El viento del bosque susurraba entre las ramas como si escondiera secretos. Eira y Kael caminaban juntos en silencio, dejando que las sombras los cubrieran. Cada paso que daban más allá de la fortaleza era un paso hacia lo prohibido.
Kael la observaba de reojo. Había pasado años en la guerra, había visto morir a tantos, que había olvidado lo que era sentirse vulnerable. Y sin embargo, aquella muchacha de ojos grises lo desarmaba sin necesidad de blandir la espada.
—Dime algo, Eira —murmuró finalmente—. ¿Por qué regresaste esta noche?
Eira dudó.
—No lo sé —confesó, bajando la mirada—. Quizá… porque quería comprobar si no eras un sueño.
Kael esbozó una leve sonrisa.
—Así que temías que yo fuera un espejismo.
—No —replicó ella con firmeza—. Temía que fueras real.
El silencio que siguió fue tan denso como la niebla. Kael detuvo su andar y la miró fijamente. Había un brillo extraño en sus ojos violetas, una mezcla de tristeza y esperanza.
—Yo también tuve miedo —dijo, apenas en un susurro—. Miedo de que no vinieras.
Eira sintió un calor recorrerle las mejillas. No estaba acostumbrada a esas palabras. Nadie en Arvendel hablaba así. En su mundo, los hombres no ofrecían ternura: ofrecían acero, disciplina y obediencia.

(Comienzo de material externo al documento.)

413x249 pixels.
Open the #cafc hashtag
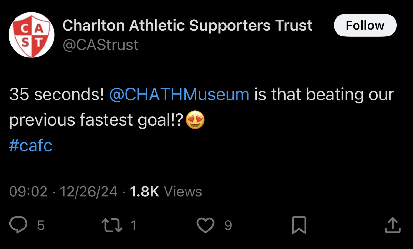pyautogui.click(x=31, y=145)
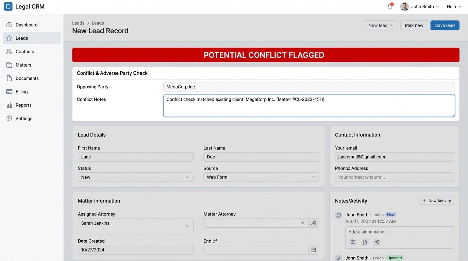This screenshot has height=261, width=468.
Task: Select the Dashboard sidebar icon
Action: click(x=10, y=24)
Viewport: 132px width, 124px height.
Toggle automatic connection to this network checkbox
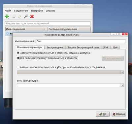[x=18, y=53]
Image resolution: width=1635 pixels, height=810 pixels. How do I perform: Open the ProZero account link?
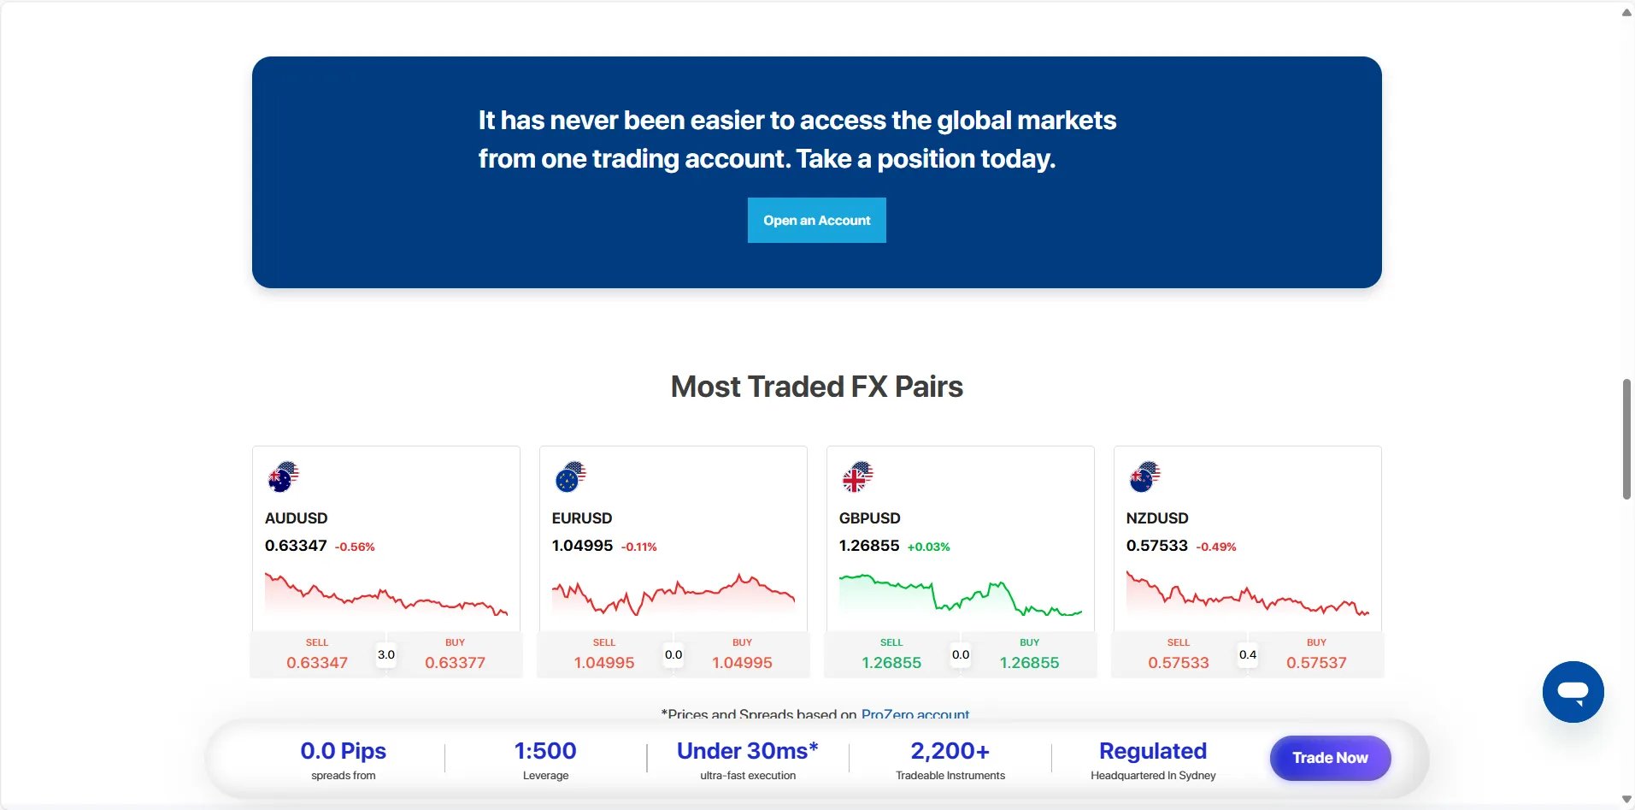coord(915,714)
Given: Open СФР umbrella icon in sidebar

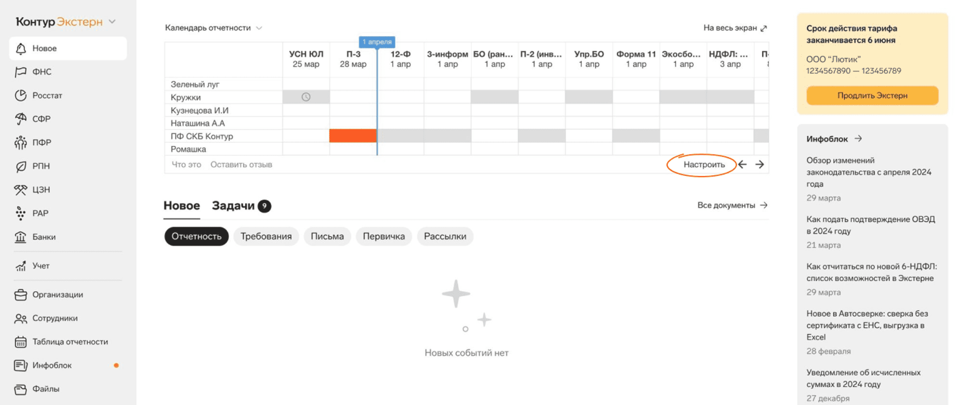Looking at the screenshot, I should coord(21,119).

—Esto es una locura —repitió, como queriendo convencer más a su corazón que a él.
—Lo es —admitió Kael—. Pero dime, ¿acaso no sientes… algo?
Ella cerró los ojos un instante. Recordó la soledad en los muros de la fortaleza, las miradas frías, los entrenamientos interminables, la dureza de su padre. Recordó, sobre todo, la sensación de su mano rozando la de Kael la noche anterior.

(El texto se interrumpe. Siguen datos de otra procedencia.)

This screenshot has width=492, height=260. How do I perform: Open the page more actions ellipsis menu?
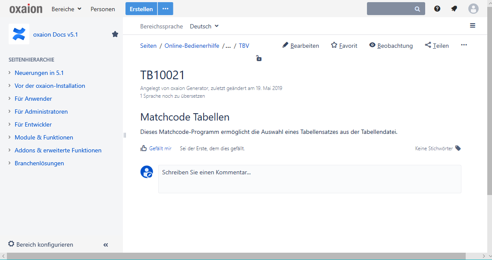[x=464, y=45]
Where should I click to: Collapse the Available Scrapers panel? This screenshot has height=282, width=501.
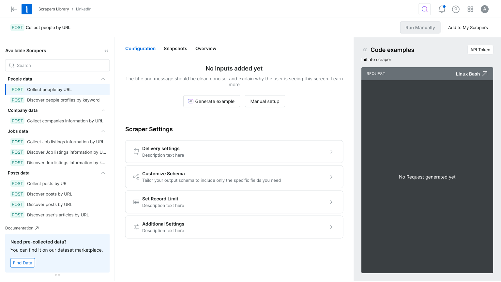pyautogui.click(x=106, y=51)
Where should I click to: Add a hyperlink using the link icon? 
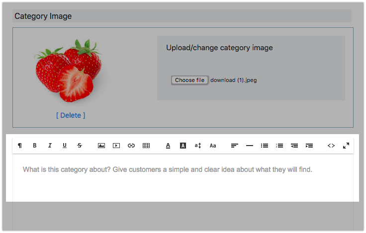click(131, 146)
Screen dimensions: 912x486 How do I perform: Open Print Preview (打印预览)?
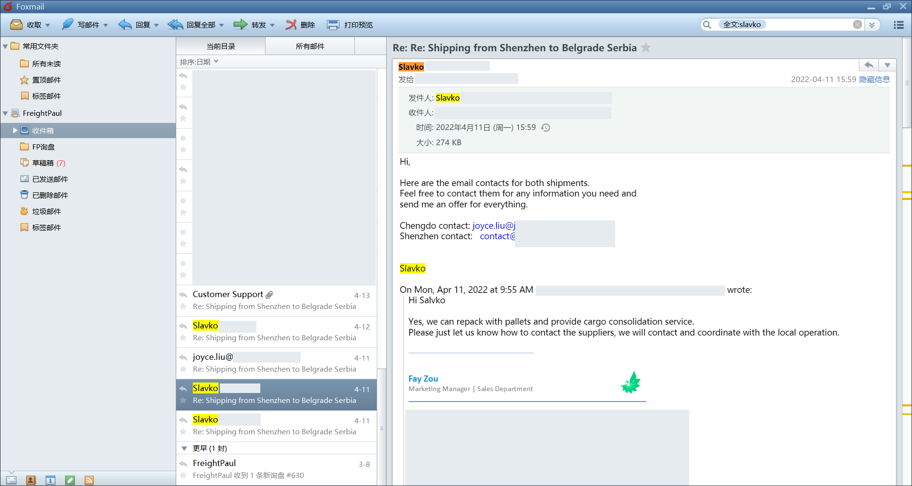point(333,25)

—Sí… —susurró—. Lo siento.
Kael avanzó un paso, acortando la distancia entre ambos. Sus rostros estaban ahora a escasos centímetros.
—Entonces déjalo arder.
Eira abrió los ojos, sorprendida por sus palabras.
—¿Arder?
—La chispa ya está aquí —dijo él con voz baja y firme—. Puedes intentar sofocarla, pero tarde o temprano se convertirá en fuego.
El corazón de ella golpeaba tan fuerte que temió que él pudiera escucharlo.
—Si nos descubren… —balbuceó.
—Moriremos —concluyó Kael con serenidad.
Ella lo miró con desconcierto.
—¿Cómo puedes decirlo así, sin miedo?
Él extendió lentamente la mano y acarició un mechón del cabello de Eira, dejándolo deslizarse entre sus dedos. Su toque fue tan delicado que la hizo estremecer.
—Porque he pasado toda mi vida rodeado de muerte —explicó con voz grave—. Y por primera vez siento que algo vale la pena. No voy a dejar que el miedo lo destruya.
Las palabras la atravesaron como una flecha. Nadie jamás le había dicho algo así. Nadie la había mirado como él lo hacía, como si fuera más que una soldado, más que la hija de un general.
Eira respiró hondo. El aire frío llenó sus pulmones, pero el calor en su pecho era imparable.
—Kael… —murmuró.
Él inclinó levemente el rostro hacia ella. Y entonces, sin pensarlo, sin medir las consecuencias, Eira cerró la distancia. Sus labios se encontraron en un beso breve, tembloroso, pero cargado de toda la fuerza que habían reprimido.
El mundo entero se detuvo. No hubo dioses, no hubo muros, no hubo guerras. Sólo ellos, fundidos en un instante eterno.
Cuando se apartaron, ambos respiraban agitados, como si hubieran corrido una batalla imposible.
Eira lo miró con los ojos brillantes, asustada de lo que acababan de hacer, pero incapaz de arrepentirse.
Kael acarició su mejilla con suavidad, y dijo con un tono que era casi un juramento:
—No volverás a estar sola.
Las palabras encendieron en ella la chispa de un fuego que no podría apagar jamás.